本発明は、国立科学財団によって与えられた交付番号DMR−9730189のもとで、また交付番号DMR−9880595のもとで国立科学財団のMRSECプログラムを通して、米国政府の支援によりなされたものである。米国政府も本発明に対して一定の権利を有している。
[発明の分野]
本発明は、全体的に、粒子の分別を実現するシステム及び方法に関する。より詳細には、本発明は光トラップの静止したアレイを使用して粒子の横方向の分別及び/又は分離を実現するシステム及び方法に関する。
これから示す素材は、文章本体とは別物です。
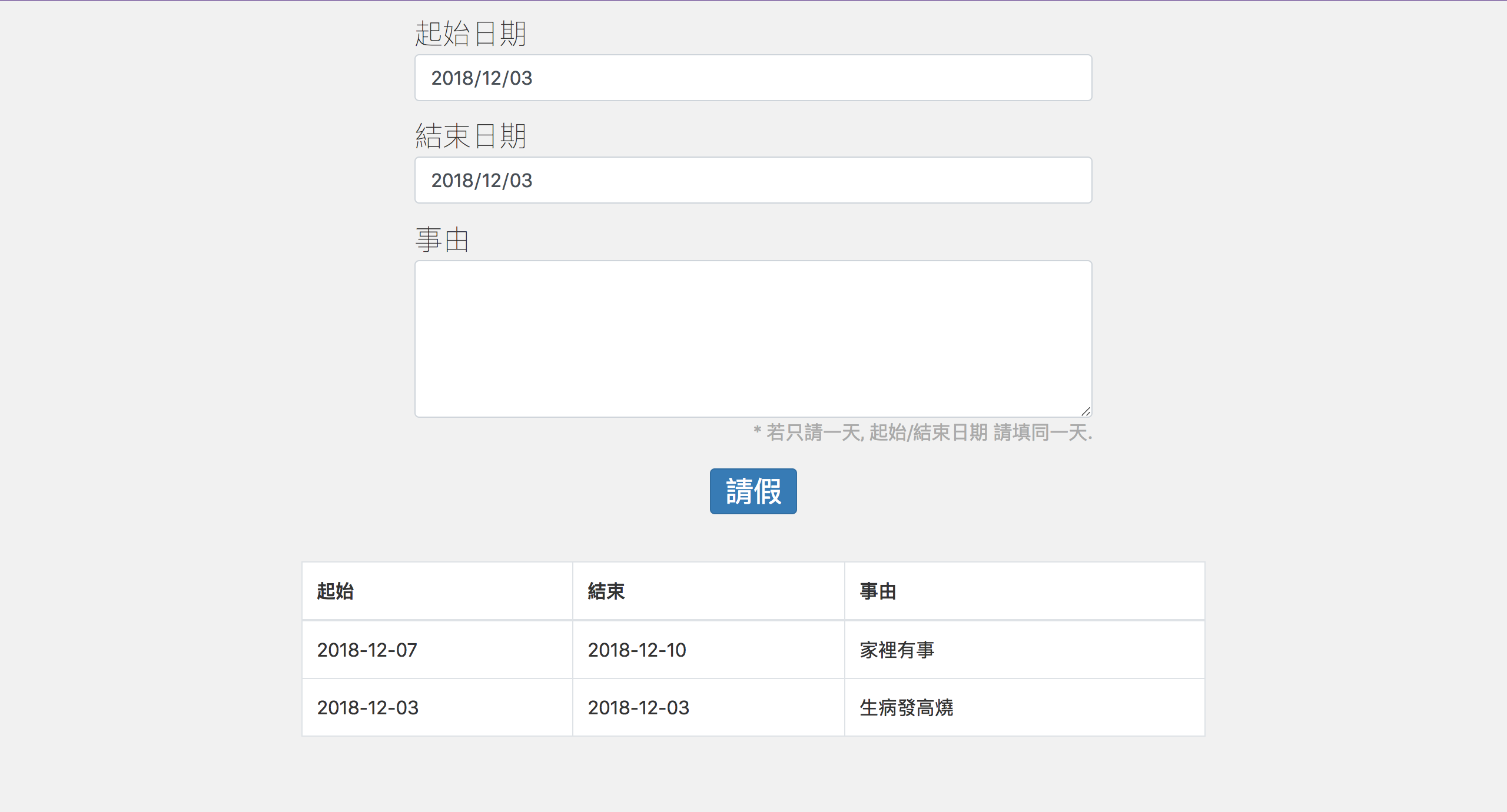The image size is (1507, 812).
Task: Click the 結束 table column header
Action: coord(606,591)
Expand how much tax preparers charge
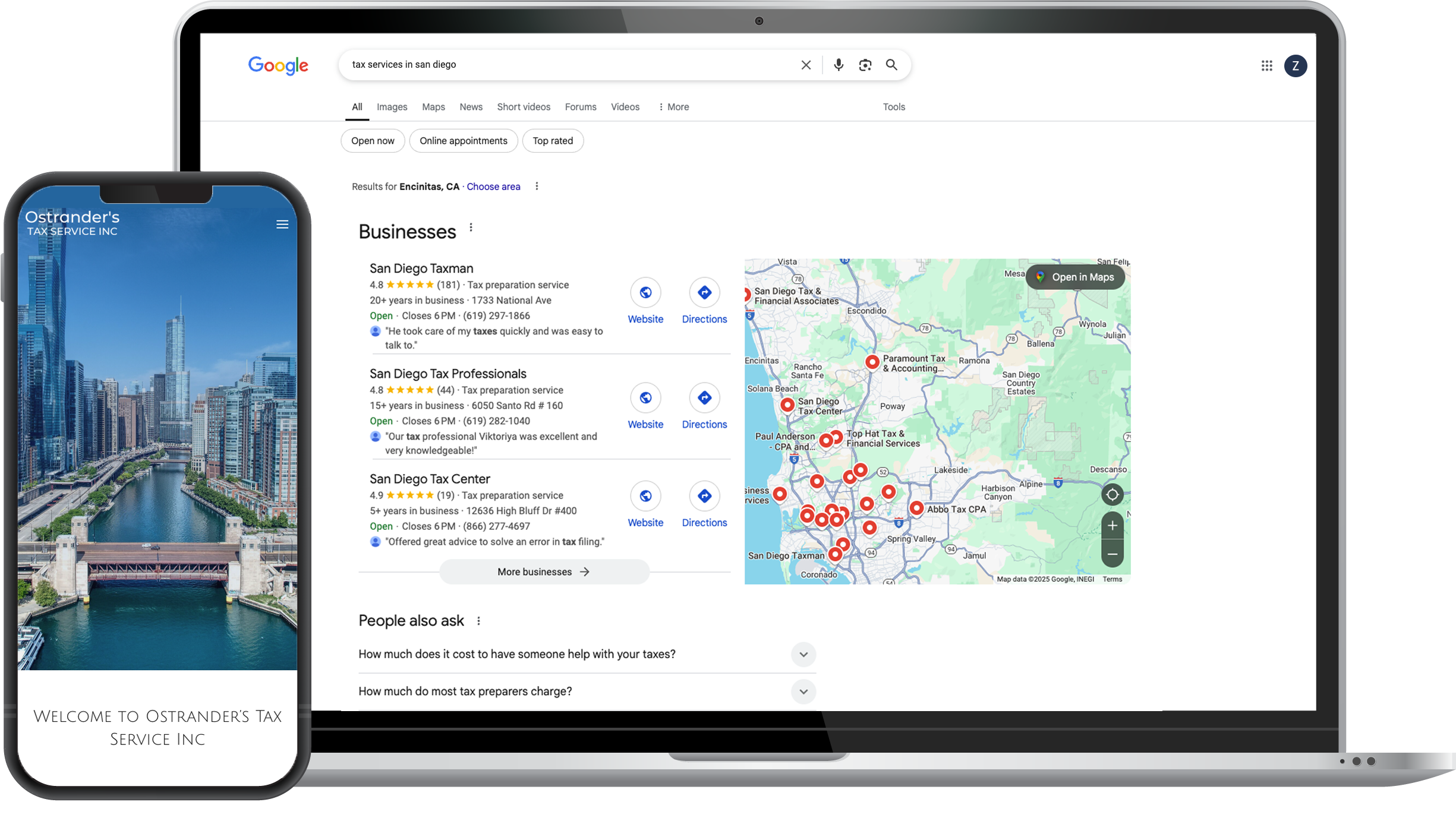Screen dimensions: 1456x840 click(803, 691)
限定された環境の中で粒子を分別することができる多数の技術が、従来から知られている。例えば、そのような技術の1つには、DNAを分離するための二次元格子の障害物又は障壁から成る微細加工されたふるいを使用することが含まれる。障害物又は障壁を非対称的に配置することにより、ふるいを通過するDNA分子のブラウン運動が修正され、その結果として粒子は存在するDNAのそれぞれの拡散係数に依存する経路を流れるようにされる。この技術は適度に効率的ではあるが、多数の制約がある。例えば、格子が微細加工されているため、全体的な構造は分別される粒子の種類及び寸法を調整することができない。さらに、そのような格子は詰まる傾向があるため、システムを水で洗い流して再始動させる必要がある。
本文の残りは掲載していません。